*PAGE TEXT*:
= Beginning of Section =

What never ceases to amaze me is that in this day and age, 1999, our human race stands on the eve of a new millennium, yet so many of us are still clinging to an out-dated, out-moded, ill-conceived, and downright racist "theory" that flies in the face of 2000 years of hard Christian Science - the Theory of Evolution.
The "Theory of Evolution"—or, more accurately, evilution—was first proposed by the well-known Racist Communist Nazi Satanist Babykiller Charles Darwin in the mid-1800s as a method of explaining via logic what Christians had long ago explained via faith and parable. The Theory of Evilution, as I understand it, is the theory that modern man evolved from Monkees, and modern woman evolved from elephants. The theory states that life changes through a constant process called "survival of the fittest", and thus makes an implied argument for the methodical, government-sanctioned extermination of fat people. It goes on to state that all life arose out of nothing but a puddle of goo, and hence there is no reason not to covet your neighbor's wife, because she's really just a distant cousin. That's gross.

= End of Section =

*EXERCISE DATA*:
= Beginning of Section =

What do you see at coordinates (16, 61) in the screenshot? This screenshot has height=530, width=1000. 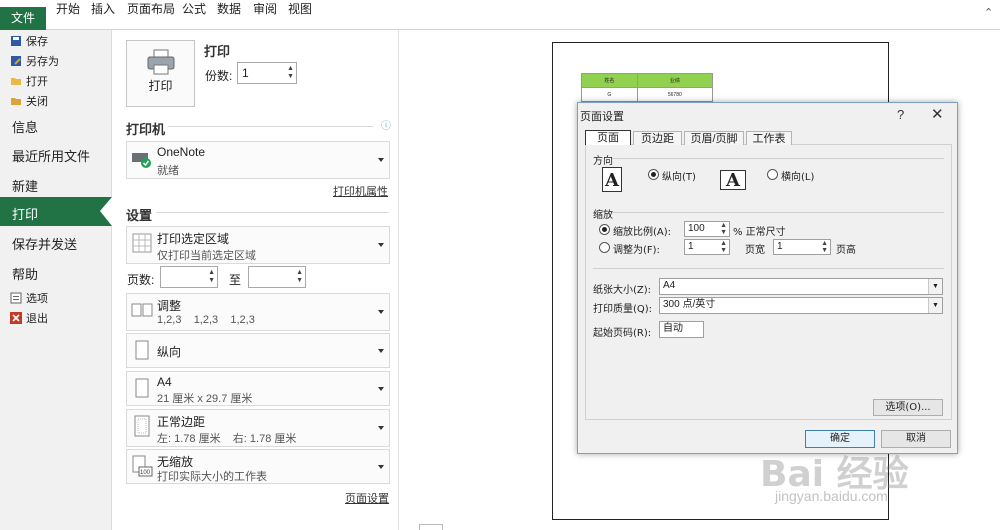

= End of Section =

*STUDY QUESTIONS*:
**A)** According to the evolution passage, who first proposed the theory, and when?
**B)** Echo the evolution passage, starting with "What never ceases" and going on through "Theory of Evolution.".
**C)** Carry on the evolution passage past its last sentence.

*OUTPUTS BY TASK*:
**A)** Charles Darwin, in the mid-1800s.

**B)**
What never ceases to amaze me is that in this day and age, 1999, our human race stands on the eve of a new millennium, yet so many of us are still clinging to an out-dated, out-moded, ill-conceived, and downright racist "theory" that flies in the face of 2000 years of hard Christian Science - the Theory of Evolution.

**C)**
First of all, even the most obtuse five-year-old, my son Christopher, laughs at this ridiculous "theory." He cannot believe that life could come out of a puddle of goo; he calls me "atheest doodoo head" whenever I say it. And keep in mind, this kid eats rubber cement when my wife and I are at work. I think this should tell you something about this ludicrous "theory"—if a really stupid five-year-old can't even accept it, why, then, do so many scientists even bother giving it the time of day?
It defies all logic. The Theory of Evilution and all its supporting scientific evidence has never been able to stand up to the mounds of Biblical evidence it opposes. First of all, evilution in no way explains morals. Nor does it explain churches, marriage, Noah, or the existence of fat people. It also doesn't explain how man could have evolved from Monkees in plain, simple english I can understand. Instead, it relies on conjecture, archeology, fossils, and layers of thick scientific jargon I can't find in my Christian House Dictionary.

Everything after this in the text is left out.